Material provided.
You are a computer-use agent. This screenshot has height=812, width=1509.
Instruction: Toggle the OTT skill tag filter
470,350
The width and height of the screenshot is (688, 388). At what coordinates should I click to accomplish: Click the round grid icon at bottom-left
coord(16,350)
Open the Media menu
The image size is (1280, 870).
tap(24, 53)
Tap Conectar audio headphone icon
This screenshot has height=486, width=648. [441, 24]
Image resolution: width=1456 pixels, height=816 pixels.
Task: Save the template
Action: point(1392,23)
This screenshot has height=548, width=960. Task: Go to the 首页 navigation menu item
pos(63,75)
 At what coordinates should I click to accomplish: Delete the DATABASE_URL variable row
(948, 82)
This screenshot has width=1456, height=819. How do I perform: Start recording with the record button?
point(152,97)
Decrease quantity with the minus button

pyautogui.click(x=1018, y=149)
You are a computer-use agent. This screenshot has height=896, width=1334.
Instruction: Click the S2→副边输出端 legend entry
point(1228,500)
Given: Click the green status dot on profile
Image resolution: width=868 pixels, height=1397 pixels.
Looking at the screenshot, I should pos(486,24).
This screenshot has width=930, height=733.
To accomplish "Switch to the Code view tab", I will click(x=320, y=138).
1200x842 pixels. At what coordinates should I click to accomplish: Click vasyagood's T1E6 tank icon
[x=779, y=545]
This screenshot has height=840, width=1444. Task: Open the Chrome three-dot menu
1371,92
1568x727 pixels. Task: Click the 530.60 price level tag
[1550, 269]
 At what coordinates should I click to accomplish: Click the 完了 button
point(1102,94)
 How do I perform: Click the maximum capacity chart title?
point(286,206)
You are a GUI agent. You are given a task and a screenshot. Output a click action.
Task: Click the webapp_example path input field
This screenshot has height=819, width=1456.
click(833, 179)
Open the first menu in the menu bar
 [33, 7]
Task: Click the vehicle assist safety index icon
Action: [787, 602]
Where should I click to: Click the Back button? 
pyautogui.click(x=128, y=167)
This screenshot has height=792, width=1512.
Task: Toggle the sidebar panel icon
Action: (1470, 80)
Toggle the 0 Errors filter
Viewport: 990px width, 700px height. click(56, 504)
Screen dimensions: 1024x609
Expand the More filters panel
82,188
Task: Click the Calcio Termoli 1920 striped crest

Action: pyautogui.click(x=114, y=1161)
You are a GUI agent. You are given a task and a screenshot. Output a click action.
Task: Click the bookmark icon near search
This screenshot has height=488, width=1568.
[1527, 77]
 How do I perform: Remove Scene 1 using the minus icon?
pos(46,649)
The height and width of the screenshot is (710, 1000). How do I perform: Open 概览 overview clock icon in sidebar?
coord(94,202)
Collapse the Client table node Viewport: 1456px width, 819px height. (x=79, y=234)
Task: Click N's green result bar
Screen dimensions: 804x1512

Instruction. Convert each line of the listing above into a numbered list, dropping any blank lines.

Answer below.
1. You are a computer-use agent. This screenshot has height=812, width=1509.
2. Instruction: Toggle the OTT skill tag filter
3. 470,350
4. The width and height of the screenshot is (688, 388). At what coordinates should I click to accomplish: Click the round grid icon at bottom-left
5. coord(16,350)
6. Open the Media menu
7. The image size is (1280, 870).
8. tap(24, 53)
9. Tap Conectar audio headphone icon
10. This screenshot has height=486, width=648. [441, 24]
11. Image resolution: width=1456 pixels, height=816 pixels.
12. Task: Save the template
13. Action: point(1392,23)
14. This screenshot has height=548, width=960. Task: Go to the 首页 navigation menu item
15. pos(63,75)
16.  At what coordinates should I click to accomplish: Delete the DATABASE_URL variable row
17. (948, 82)
18. This screenshot has width=1456, height=819. How do I perform: Start recording with the record button?
19. point(152,97)
20. Decrease quantity with the minus button
21. pyautogui.click(x=1018, y=149)
22. You are a computer-use agent. This screenshot has height=896, width=1334.
23. Instruction: Click the S2→副边输出端 legend entry
24. point(1228,500)
25. Given: Click the green status dot on profile
26. Image resolution: width=868 pixels, height=1397 pixels.
27. Looking at the screenshot, I should pos(486,24).
28. This screenshot has width=930, height=733.
29. To accomplish "Switch to the Code view tab", I will click(x=320, y=138).
30. 1200x842 pixels. At what coordinates should I click to accomplish: Click vasyagood's T1E6 tank icon
31. [x=779, y=545]
32. This screenshot has height=840, width=1444. Task: Open the Chrome three-dot menu
33. 1371,92
34. 1568x727 pixels. Task: Click the 530.60 price level tag
35. [1550, 269]
36.  At what coordinates should I click to accomplish: Click the 完了 button
37. point(1102,94)
38.  How do I perform: Click the maximum capacity chart title?
39. point(286,206)
40. You are a GUI agent. You are given a task and a screenshot. Output a click action.
41. Task: Click the webapp_example path input field
42. This screenshot has height=819, width=1456.
43. click(833, 179)
44. Open the first menu in the menu bar
45.  [33, 7]
46. Task: Click the vehicle assist safety index icon
47. Action: [787, 602]
48. Where should I click to: Click the Back button? 
49. pyautogui.click(x=128, y=167)
50. This screenshot has height=792, width=1512.
51. Task: Toggle the sidebar panel icon
52. Action: (1470, 80)
53. Toggle the 0 Errors filter
54. Viewport: 990px width, 700px height. click(56, 504)
55. Screen dimensions: 1024x609
56. Expand the More filters panel
57. 82,188
58. Task: Click the Calcio Termoli 1920 striped crest
59. Action: pyautogui.click(x=114, y=1161)
60. You are a GUI agent. You are given a task and a screenshot. Output a click action.
61. Task: Click the bookmark icon near search
62. This screenshot has height=488, width=1568.
63. [1527, 77]
64.  How do I perform: Remove Scene 1 using the minus icon?
65. pos(46,649)
66. The height and width of the screenshot is (710, 1000). How do I perform: Open 概览 overview clock icon in sidebar?
67. coord(94,202)
68. Collapse the Client table node Viewport: 1456px width, 819px height. (x=79, y=234)
69. Task: Click N's green result bar
70. Screen dimensions: 804x1512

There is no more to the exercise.